接下来,假设我们现在对 lineage3 非常感兴趣,我们希望把 lineage2 进行可视化。
首先我们为细胞赋予颜色:
summary(sim$slingPseudotime_2)
# Min. 1st Qu. Median Mean 3rd Qu. Max. NA's
# 0.000 2.207 4.050 6.339 10.041 18.065 9446
# 我们做一个绚丽的渐变色彩虹色
colors <- colorRampPalette(brewer.pal(11,'Spectral')[-6])(100) # 我们把这些颜色变成100个梯度,模拟渐变色
plotcol <- colors[cut(sim$slingPseudotime_3, breaks=100)] # 这里我们用cut函数把 lineage2 分割成100个区间,同一区间的细胞给与同一个颜色
plotcol[is.na(plotcol)] <- "lightgrey" # 不属于 lineage3 的点为NA,我们把他们变成灰色
plotcol
来看看效果:
(但是这些 lineage 数据怎么用 ggplot2 系统绘画,笔者还没找到方法)
# 保存时,把下面的注释运行
# pdf(file = "figures/04_lineage2.pdf",width = 7,height = 5)
plot(reducedDims(sim)$UMAP, col = plotcol, pch=16, asp = 1)
lines(SlingshotDataSet(sim), lwd=2, col=brewer.pal(9,"Set1"))
legend("right",
legend = paste0("lineage",1:6),
col = unique(brewer.pal(6,"Set1")),
inset=0.8,
pch = 16)
# dev.off()
还挺酷的吧~
接下来你可以保存成pdf,放在 Adobe Illustrator 中修改一些细节,最后我们的效果如下:
5. tradeSeq 下游分析
这一部分的知识点比较烧脑,我们主要掌握使用的关键点就可以了。
(1)我们对 lineage2 进行下游分析,首先对数据进行预处理。
当我们纳入的细胞类型较少、复杂程度低、轨迹符合生物学背景时,拟合的模型会接近好。
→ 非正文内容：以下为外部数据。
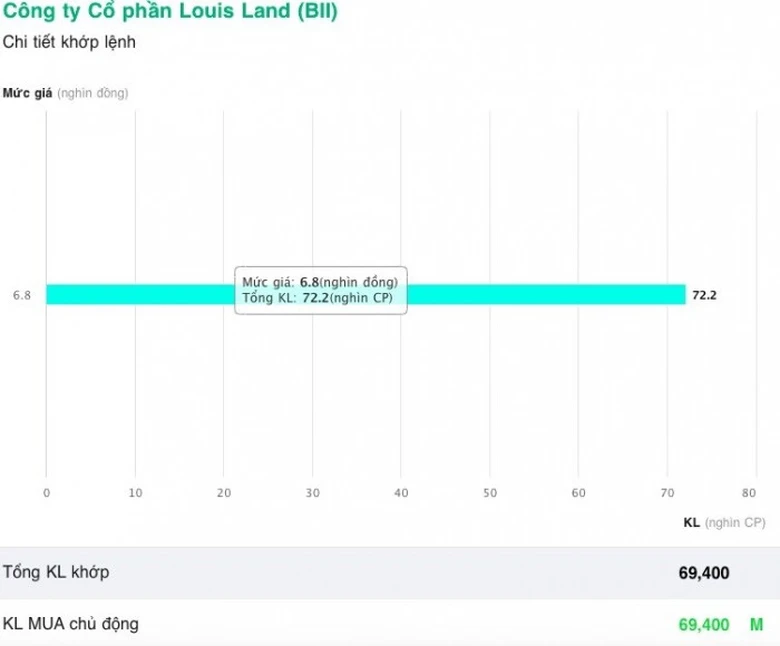This screenshot has width=780, height=646.
Task: Select the 80 tick on the volume axis
Action: pos(749,492)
当复杂程度较高(如细胞类型混杂),模型会受到大量噪音影响。
# sce对象的colData并不是 data.frame 格式,我们需要重新构建
# 如果你知道更简便的方法,欢迎在评论区提出
coldata <- colData(sim)
coldata <- data.frame(celltype = coldata@listData$celltype,
sampleId = coldata@listData$sampleId,
plotcol = plotcol) # 修改:之前这里是coldata@listData$plotcol,但是读者提醒我前面没有赋值
rownames(coldata) = sim@colData@rownames
# 我们把 lineage3 信息筛选出来
# 细胞 barcodes
filter_cell <- dplyr::filter(coldata, plotcol != "lightgrey")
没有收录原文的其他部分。